**TO DO**
Repeat back the listing below, word for word and in full.

**PROVIDED ENTRIES**
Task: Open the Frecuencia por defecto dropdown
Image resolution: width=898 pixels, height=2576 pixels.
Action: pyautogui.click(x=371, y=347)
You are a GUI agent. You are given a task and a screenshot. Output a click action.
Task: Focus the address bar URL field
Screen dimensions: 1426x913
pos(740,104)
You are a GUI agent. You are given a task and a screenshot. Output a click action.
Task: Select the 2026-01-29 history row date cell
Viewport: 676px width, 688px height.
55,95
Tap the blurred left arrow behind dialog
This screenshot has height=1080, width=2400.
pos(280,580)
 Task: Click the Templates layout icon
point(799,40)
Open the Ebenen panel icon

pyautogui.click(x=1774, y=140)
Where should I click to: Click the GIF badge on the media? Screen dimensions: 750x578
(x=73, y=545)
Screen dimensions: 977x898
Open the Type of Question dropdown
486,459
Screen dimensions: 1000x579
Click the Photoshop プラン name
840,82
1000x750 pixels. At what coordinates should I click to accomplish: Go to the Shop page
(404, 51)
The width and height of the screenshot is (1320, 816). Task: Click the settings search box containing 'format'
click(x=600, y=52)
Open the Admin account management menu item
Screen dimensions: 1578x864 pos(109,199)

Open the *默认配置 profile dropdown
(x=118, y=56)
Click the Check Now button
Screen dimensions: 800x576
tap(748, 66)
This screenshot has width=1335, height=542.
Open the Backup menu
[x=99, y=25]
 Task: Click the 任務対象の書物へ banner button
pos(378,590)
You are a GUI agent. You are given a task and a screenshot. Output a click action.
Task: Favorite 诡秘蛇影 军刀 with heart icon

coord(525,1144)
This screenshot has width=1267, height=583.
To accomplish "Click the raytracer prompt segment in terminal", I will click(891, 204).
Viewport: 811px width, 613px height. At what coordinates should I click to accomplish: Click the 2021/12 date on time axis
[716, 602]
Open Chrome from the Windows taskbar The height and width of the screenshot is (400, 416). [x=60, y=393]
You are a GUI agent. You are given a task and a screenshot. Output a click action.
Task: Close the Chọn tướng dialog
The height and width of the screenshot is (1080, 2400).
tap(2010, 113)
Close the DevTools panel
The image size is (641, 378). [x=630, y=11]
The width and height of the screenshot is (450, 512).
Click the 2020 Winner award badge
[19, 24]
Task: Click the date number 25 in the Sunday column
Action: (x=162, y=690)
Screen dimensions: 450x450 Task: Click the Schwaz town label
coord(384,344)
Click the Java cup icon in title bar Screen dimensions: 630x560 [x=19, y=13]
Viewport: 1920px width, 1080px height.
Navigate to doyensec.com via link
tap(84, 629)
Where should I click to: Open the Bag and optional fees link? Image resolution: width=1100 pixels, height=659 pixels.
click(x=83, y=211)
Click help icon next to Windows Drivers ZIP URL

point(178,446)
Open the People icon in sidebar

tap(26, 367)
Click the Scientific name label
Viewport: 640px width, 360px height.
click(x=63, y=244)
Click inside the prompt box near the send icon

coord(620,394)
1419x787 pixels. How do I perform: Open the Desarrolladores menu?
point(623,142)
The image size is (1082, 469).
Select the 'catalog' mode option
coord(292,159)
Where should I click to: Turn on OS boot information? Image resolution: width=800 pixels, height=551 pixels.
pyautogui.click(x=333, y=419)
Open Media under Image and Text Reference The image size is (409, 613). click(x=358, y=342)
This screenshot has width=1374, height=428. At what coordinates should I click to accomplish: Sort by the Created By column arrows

**SOLUTION TO THIS TASK**
Task: Open the Frecuencia por defecto dropdown
Image resolution: width=898 pixels, height=2576 pixels.
Action: pyautogui.click(x=371, y=347)
You are a GUI agent. You are given a task and a screenshot. Output a click action.
Task: Focus the address bar URL field
Screen dimensions: 1426x913
pos(740,104)
You are a GUI agent. You are given a task and a screenshot. Output a click action.
Task: Select the 2026-01-29 history row date cell
Viewport: 676px width, 688px height.
55,95
Tap the blurred left arrow behind dialog
This screenshot has height=1080, width=2400.
pos(280,580)
 Task: Click the Templates layout icon
point(799,40)
Open the Ebenen panel icon

pyautogui.click(x=1774, y=140)
Where should I click to: Click the GIF badge on the media? Screen dimensions: 750x578
(x=73, y=545)
Screen dimensions: 977x898
Open the Type of Question dropdown
486,459
Screen dimensions: 1000x579
Click the Photoshop プラン name
840,82
1000x750 pixels. At what coordinates should I click to accomplish: Go to the Shop page
(404, 51)
The width and height of the screenshot is (1320, 816). Task: Click the settings search box containing 'format'
click(x=600, y=52)
Open the Admin account management menu item
Screen dimensions: 1578x864 pos(109,199)

Open the *默认配置 profile dropdown
(x=118, y=56)
Click the Check Now button
Screen dimensions: 800x576
tap(748, 66)
This screenshot has width=1335, height=542.
Open the Backup menu
[x=99, y=25]
 Task: Click the 任務対象の書物へ banner button
pos(378,590)
You are a GUI agent. You are given a task and a screenshot. Output a click action.
Task: Favorite 诡秘蛇影 军刀 with heart icon

coord(525,1144)
This screenshot has width=1267, height=583.
To accomplish "Click the raytracer prompt segment in terminal", I will click(891, 204).
Viewport: 811px width, 613px height. At what coordinates should I click to accomplish: Click the 2021/12 date on time axis
[716, 602]
Open Chrome from the Windows taskbar The height and width of the screenshot is (400, 416). [x=60, y=393]
You are a GUI agent. You are given a task and a screenshot. Output a click action.
Task: Close the Chọn tướng dialog
The height and width of the screenshot is (1080, 2400).
tap(2010, 113)
Close the DevTools panel
The image size is (641, 378). [x=630, y=11]
The width and height of the screenshot is (450, 512).
Click the 2020 Winner award badge
[19, 24]
Task: Click the date number 25 in the Sunday column
Action: (x=162, y=690)
Screen dimensions: 450x450 Task: Click the Schwaz town label
coord(384,344)
Click the Java cup icon in title bar Screen dimensions: 630x560 [x=19, y=13]
Viewport: 1920px width, 1080px height.
Navigate to doyensec.com via link
tap(84, 629)
Where should I click to: Open the Bag and optional fees link? Image resolution: width=1100 pixels, height=659 pixels.
click(x=83, y=211)
Click help icon next to Windows Drivers ZIP URL

point(178,446)
Open the People icon in sidebar

tap(26, 367)
Click the Scientific name label
Viewport: 640px width, 360px height.
click(x=63, y=244)
Click inside the prompt box near the send icon

coord(620,394)
1419x787 pixels. How do I perform: Open the Desarrolladores menu?
point(623,142)
The image size is (1082, 469).
Select the 'catalog' mode option
coord(292,159)
Where should I click to: Turn on OS boot information? Image resolution: width=800 pixels, height=551 pixels.
pyautogui.click(x=333, y=419)
Open Media under Image and Text Reference The image size is (409, 613). click(x=358, y=342)
This screenshot has width=1374, height=428. At what coordinates should I click to accomplish: Sort by the Created By column arrows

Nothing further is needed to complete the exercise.